Answer these three questions from the Everest marathon article:
1. What place did Arran Smith finish in out of all 164 competitors?
2. What did the doctor give him for altitude sickness?
3. What were the first 5 miles of the course over?

#### [Selected extract]
BEGIN
Everest Marathon man recounts his epic story

Everest Marathon man recounts his epic story

A Senior Forest Manager has recounted his epic effort in completing a marathon in the shadow of the world’s highest mountain.

Arran Smith took part in the gruelling Tenzing Hillary Everest Marathon, the highest marathon in the world, which starts at an altitude of almost 5,500 metres.


The race finishes at 3,500 metres, after a hugely challenging course in extremely difficult terrain - following part of the route used by Sherpa Tenzing and Sir Edmund Hillary when they conquered Everest in May 1953. The 2023 race took place on the 70th anniversary of them reaching the summit.

Arran finished the course in 9 hours, 1 minute 46 seconds, which put him 79th out of 164 competitors. 6th of 17 UK runners and 32nd out of 108 non-Nepalese runners. “I was very pleased just to finish and had not set myself any time goal,” he said. “The fastest time was an incredible 3 hours 48 minutes by a Nepalese runner!”


The 34-year-old, who is based in Scottish Woodlands’ Melrose office, described some of the challenges he faced during the race, which began before the start!
“I suffered badly with altitude sickness on the trek up to base camp at around 4000m, with nausea, headache and dizziness,” he said. “The doctor gave me Diamox which helps with altitude by dilating the blood vessels. This had an unwanted side-effect of increased toilet stops leading to dehydration and severe nosebleeds, including a huge one in the tent before the race when trying to sleep.”

“Most of my group developed the Khumbu Cough, caused by the cold, dry air. This was exhausting and at times made it difficult to hold a conversation. A Dutch runner was helicoptered from base camp on the morning of the race due to the severity of his symptoms and didn’t start. A UK collapsed at mile 20 and had to be airlifted out.”

Arran said the course itself was full of massive challenges: “The first 5 miles were over the Khumbu Glacier - boulders over ice, made more challenging by the groups of yaks heading in the opposite direction! The rest of the course was on the main trekking path and crossed some of the famous wire bridges. Although the net elevation decreased, there were two very steep climbs. The first, to Tengboche Monastery at mile 20, seemed like the only big climb - before we were reminded we still had Namche hill to climb. And that was far worse!”
END
#### [Supplied information]
BEGIN
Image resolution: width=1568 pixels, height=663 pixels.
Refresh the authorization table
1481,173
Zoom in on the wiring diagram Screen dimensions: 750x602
END
#### [The answer]
1. 79th
2. Diamox
3. The Khumbu Glacier